Python:从JavaScript按钮获取下载链接
我正在尝试让我的脚本从 www.subscene.com 下载字幕。问题是网页上的下载按钮是用 Java 制作的,出于某种原因,即使我提取了网址,我也无法下载字幕。
我认为这是下载按钮的代码:
<a id="s_lc_bcr_downloadLink" class="downloadLink rating0" href="javascript:WebForm_DoPostBackWithOptions(new WebForm_PostBackOptions("s$lc$bcr$downloadLink", "", true, "", "/english/How-I-Met-Your-Mother-Seventh-Season/subtitle-482407-dlpath-90698/zip.zipx", false, true))">Download English Subtitle</a><a id="s_lc_bcr_previewLink" href="javascript:togglePreview(482407, 'zip');">(See preview)</a>
所以我提取了网址,并告诉我的脚本去下载它:
urllib.urlretrieve('http://subscene.com/english/How-I-Met-Your-Mother-Seventh-Season/subtitle-482407-dlpath-90698/zip.zipx','c:\\sub.zip')
(我加上了 'http://subscene.com')
但出于某种原因,它没有下载到正确的文件。我该怎么办呢?
编辑:
非常感谢!不幸的是,我还是无法让它工作 :( 它显示了以下内容:
from selenium import webdriver
browser = webdriver.Firefox()
browser.execute_script('WebForm_DoPostBackWithOptions(newWebForm_PostBackOptions("s$lc$bcr$downloadLink", "", true, "", "/english/How-I-Met-Your-Mother-Seventh-Season/subtitle-482407-dlpath-90698/zip.zipx", false, true))')
Traceback (most recent call last):
File "<pyshell#2>", line 1, in <module>
browser.execute_script('WebForm_DoPostBackWithOptions(new WebForm_PostBackOptions("s$lc$bcr$downloadLink", "", true, "", "/english/How-I-Met-Your-Mother-Seventh-Season/subtitle-482407-dlpath-90698/zip.zipx", false, true))')
File "C:\Users\User\AppData\Roaming\Python\Python27\site-packages\selenium\webdriver\remote\webdriver.py", line 385, in execute_script{'script': script, 'args':converted_args})['value']

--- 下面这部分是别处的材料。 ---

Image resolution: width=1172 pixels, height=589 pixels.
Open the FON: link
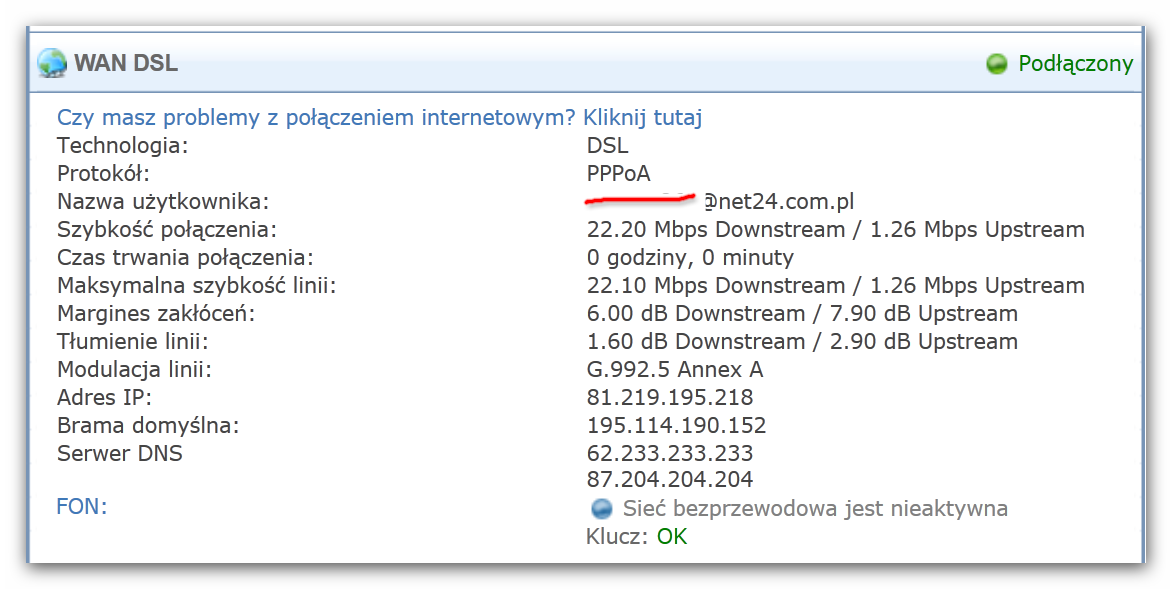click(82, 507)
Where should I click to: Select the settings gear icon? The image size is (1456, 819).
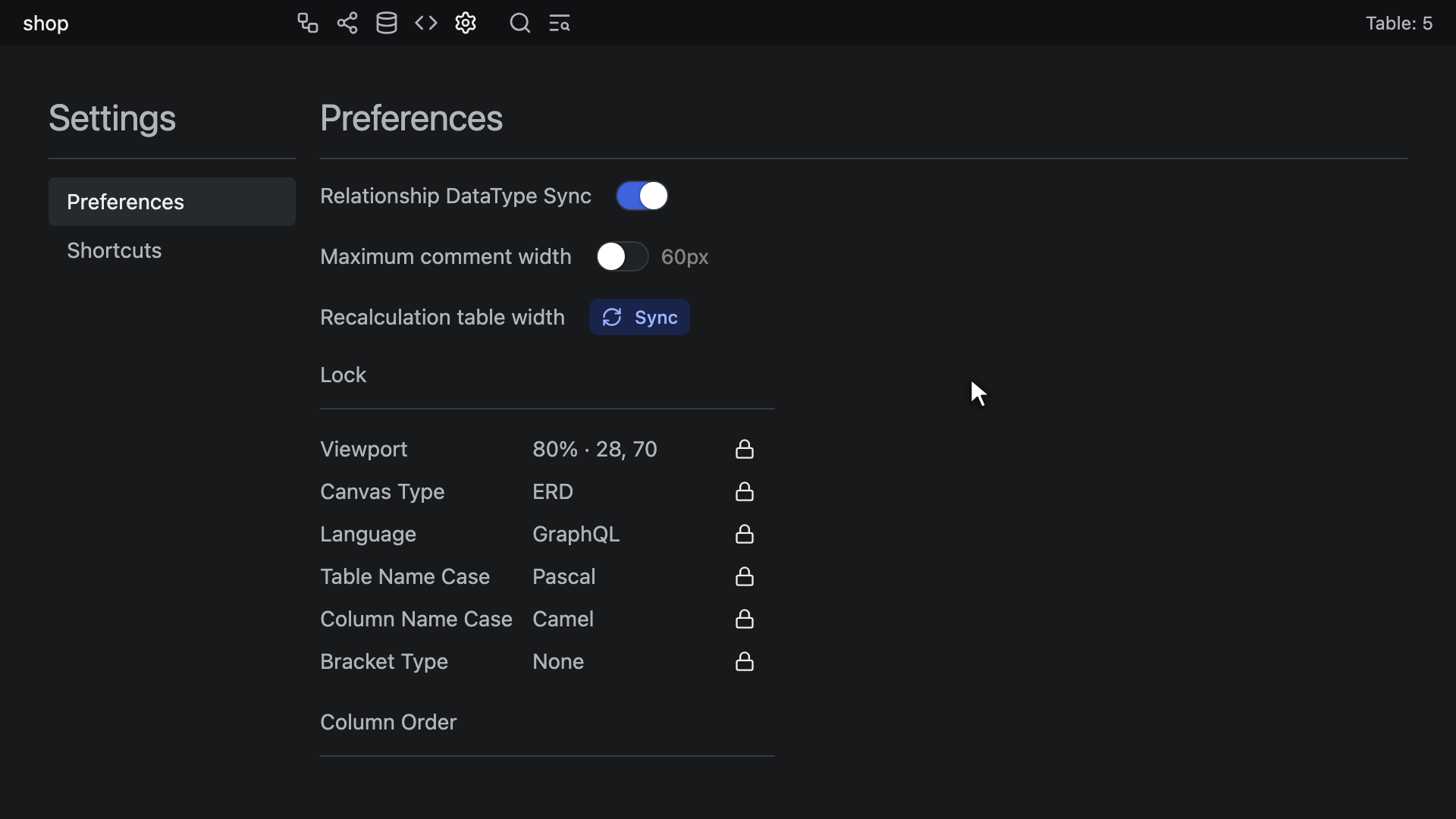pos(466,23)
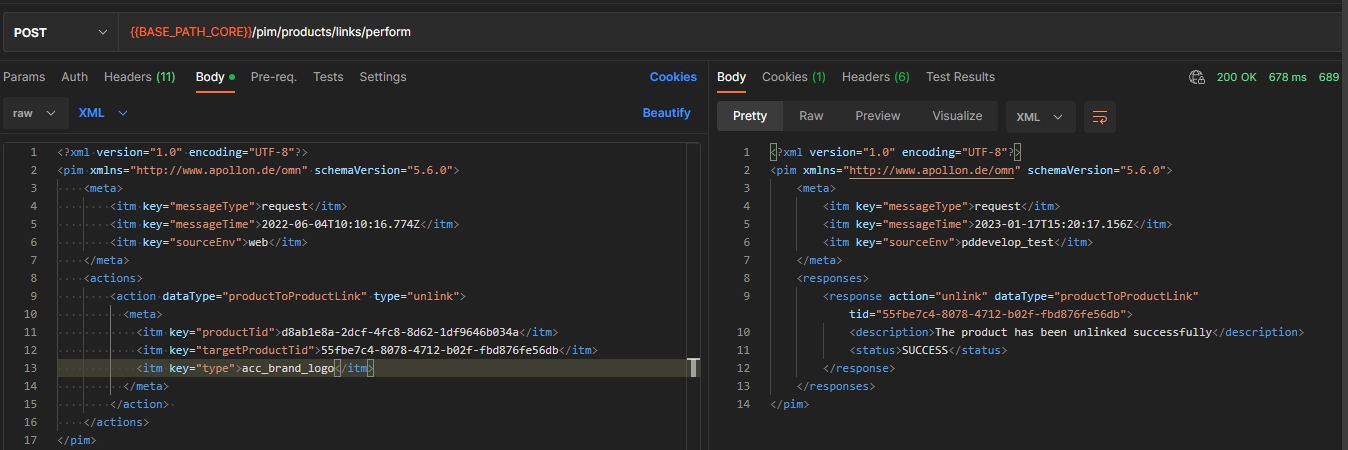Select the Visualize response view
The width and height of the screenshot is (1348, 450).
click(957, 116)
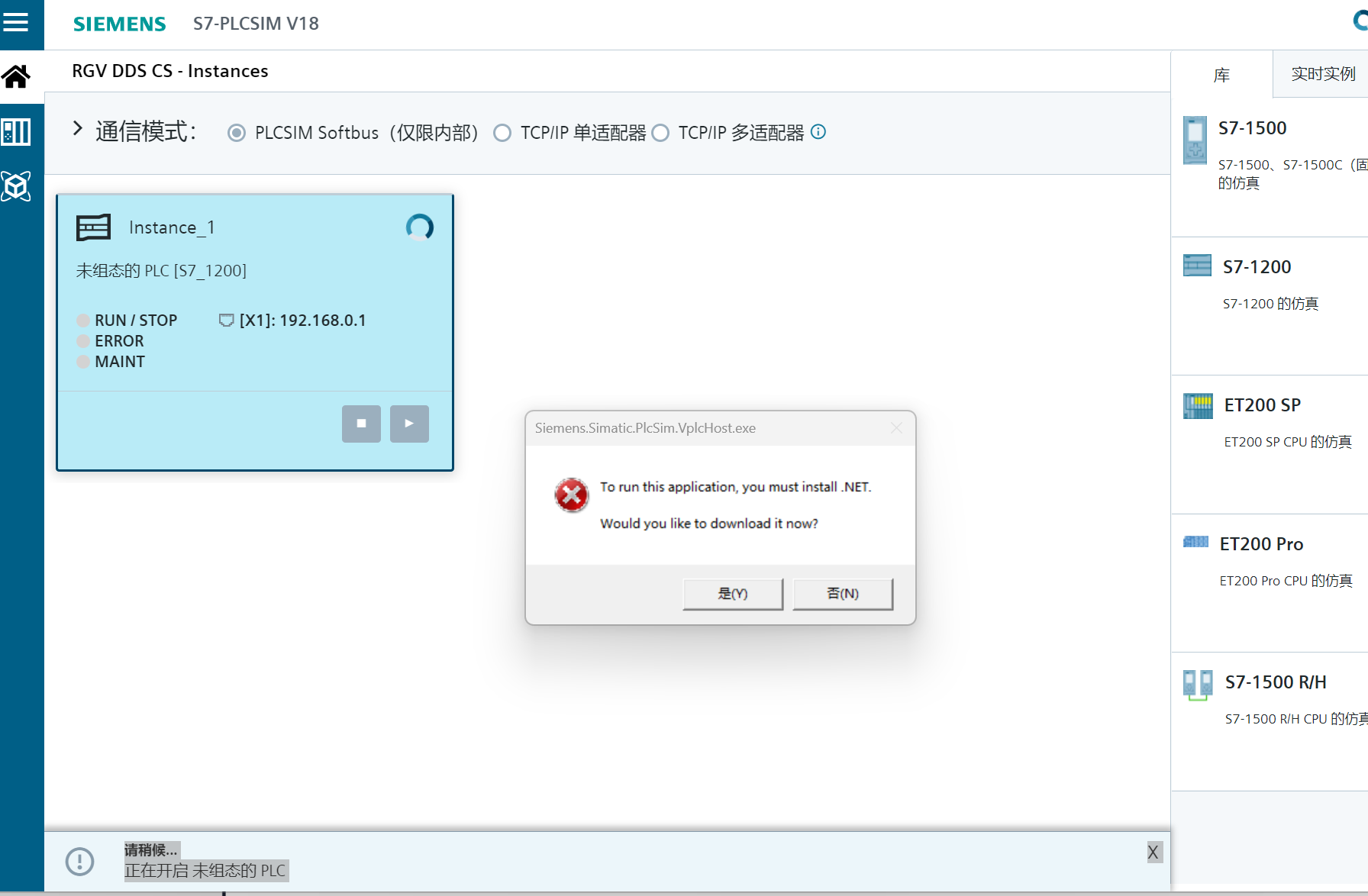Screen dimensions: 1368x896
Task: Switch to the 库 tab
Action: [1221, 75]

File "C:\Users\User\AppData\Roaming\Python\Python27\site-packages\selenium\webdriver\remote\webdriver.py", line 153, in execute
self.error_handler.check_response(response)

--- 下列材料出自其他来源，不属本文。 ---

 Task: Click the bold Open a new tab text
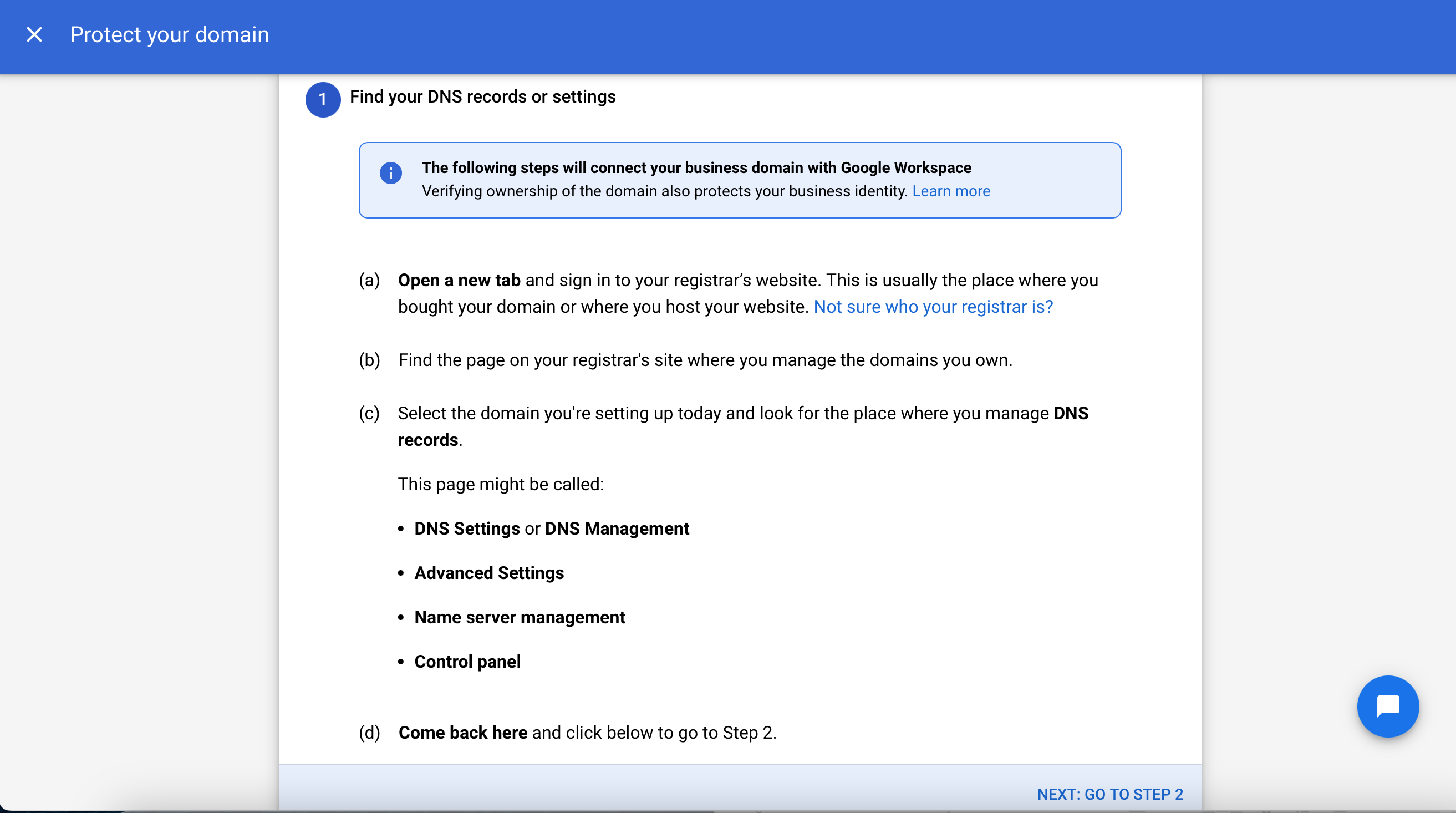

File "C:\Users\User\AppData\Roaming\Python\Python27\site-packages\selenium\webdriver\remote\errorhandler.py", line 126, in check_response
raise exception_class(message, screen, stacktrace)
WebDriverException: Message: ''
1 个回答
4
正如约翰所说,这不是一个文件,而是一些JavaScript代码。所以,不用通过urllib.urlretrieve来获取那个文件,你可以执行这些JavaScript代码,它们会下载文件。这个过程可以通过selenium模块来实现。
from selenium import webdriver
browser = webdriver.Firefox()
browser.get('http://subscene.com/english/How-I-Met-Your-Mother-Seventh-Season/subtitle-482407.aspx')
browser.execute_script('WebForm_DoPostBackWithOptions(new WebForm_PostBackOptions("s$lc$bcr$downloadLink", "", true, "", "/english/How-I-Met-Your-Mother-Seventh-Season/subtitle-482407-dlpath-90698/zip.zipx", false, true))')
raw_input()
我通过Firebug得到了这段JavaScript代码。